And as the threat of commercial cyber-attack and digital warfare become more intense, policymakers have come up with a five-year plan intended to establish Britain as a security industry leader and exporter of solutions. Darktrace was focused on international markets from the get go.
“Right off the bat we intended to expand globally,” says “Eagan. So while the R&D is carried out in the UK we also opened with an office in San Francisco.”
From that launch with bases in the UK and US, the company has opened 31 offices around the world in order to get close to customers.
Demonstrate the Product
The biggest challenge facing software companies selling into the enterprise market often lies in establishing credibility with buyers.
In that respect it probably helps to have former spies involved. “The company has six founders, drawn from GCHQ (the UK’s listening post and a center of cyber security excellence), MI5, the academic world and business,” says Eagan.
That kind of provenance is probably enough to get the attention of buyers but the key to making sales has been, at least in part, a policy of demonstrating the effectiveness of the solution in real world situations.

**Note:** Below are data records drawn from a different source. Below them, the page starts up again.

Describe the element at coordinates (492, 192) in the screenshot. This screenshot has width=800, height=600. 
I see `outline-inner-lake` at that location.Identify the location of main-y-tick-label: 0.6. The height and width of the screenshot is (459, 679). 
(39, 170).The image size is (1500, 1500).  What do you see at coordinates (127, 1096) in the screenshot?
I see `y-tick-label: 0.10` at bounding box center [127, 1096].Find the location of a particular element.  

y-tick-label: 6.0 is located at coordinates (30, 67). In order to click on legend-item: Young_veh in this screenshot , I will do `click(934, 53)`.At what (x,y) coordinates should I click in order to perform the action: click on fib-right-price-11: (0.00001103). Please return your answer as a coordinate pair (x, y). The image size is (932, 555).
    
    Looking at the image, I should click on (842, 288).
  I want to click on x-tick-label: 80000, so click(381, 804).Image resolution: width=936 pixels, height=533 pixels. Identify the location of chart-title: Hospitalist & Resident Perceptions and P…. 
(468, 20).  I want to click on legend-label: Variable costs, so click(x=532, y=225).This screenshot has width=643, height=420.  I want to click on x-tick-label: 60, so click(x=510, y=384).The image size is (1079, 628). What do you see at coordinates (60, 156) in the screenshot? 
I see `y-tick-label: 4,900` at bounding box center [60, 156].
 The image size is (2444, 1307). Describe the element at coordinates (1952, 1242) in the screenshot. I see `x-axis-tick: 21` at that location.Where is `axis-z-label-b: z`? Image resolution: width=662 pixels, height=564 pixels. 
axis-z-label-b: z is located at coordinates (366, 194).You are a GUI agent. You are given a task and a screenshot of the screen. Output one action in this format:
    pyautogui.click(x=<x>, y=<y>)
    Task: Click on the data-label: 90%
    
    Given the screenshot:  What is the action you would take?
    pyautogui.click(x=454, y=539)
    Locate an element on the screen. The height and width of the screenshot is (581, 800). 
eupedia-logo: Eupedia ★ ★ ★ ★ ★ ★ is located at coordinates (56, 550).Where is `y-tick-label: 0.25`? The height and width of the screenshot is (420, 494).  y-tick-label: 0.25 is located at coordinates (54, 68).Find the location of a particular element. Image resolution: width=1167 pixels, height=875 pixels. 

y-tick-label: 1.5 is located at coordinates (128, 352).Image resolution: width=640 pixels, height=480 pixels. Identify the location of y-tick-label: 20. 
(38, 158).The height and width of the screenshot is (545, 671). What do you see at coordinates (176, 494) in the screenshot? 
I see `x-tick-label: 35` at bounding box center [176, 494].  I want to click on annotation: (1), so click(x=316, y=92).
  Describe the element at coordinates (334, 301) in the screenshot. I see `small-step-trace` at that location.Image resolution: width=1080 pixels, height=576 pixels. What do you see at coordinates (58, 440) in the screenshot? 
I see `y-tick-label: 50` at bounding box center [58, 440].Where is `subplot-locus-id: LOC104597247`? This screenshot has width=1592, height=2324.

“We offer a 30-day trial. We can show potential clients the vulnerabilities they have missed using their existing security tools.”
Once breaches have been identified, in real time, the system alerts IT staff. In addition, buyers can also opt for an automated response. As things stand, Darktrace is in place to defend around 7,000 networks in Europe, North and Latin America, Asia and Australia.
An Evolving Business Case
As Eagan sees it, Darktrace has been helped by an evolution in the way businesses think about cyber security. For one thing, there is a need to protect not only digital networks, but often crucial physical systems they control - such as power networks. More generally, it’s increasingly thought of as concern for the whole organisation, rather than just the IT security team.
“People are coming at cybersecurity from a business perspective,” she says. “For instance, we have been approached by people who are in M&A situations.”
As she explains, security then becomes part of the due diligence or post-merger scenario when it is essential to ensure that unfamiliar networks are secure. Meanwhile, the requirements of the EU’s GDPR legislation, which requires all businesses to not only protect consumer data but also report any breach with 72 hours, is also helping Darktrace catch the attention of buyers.
Ultimately, maintaining an upward trajectory, the company 2017/18 figures show growth of 100%, requires a commitment to stay ahead of the criminals in terms of their ability to innovate. Thus healthy spending on R&D is vital.
In the meantime, the company’s success illustrates the opportunities open to cyber security startups at a time when the digital threat is a boardroom issue.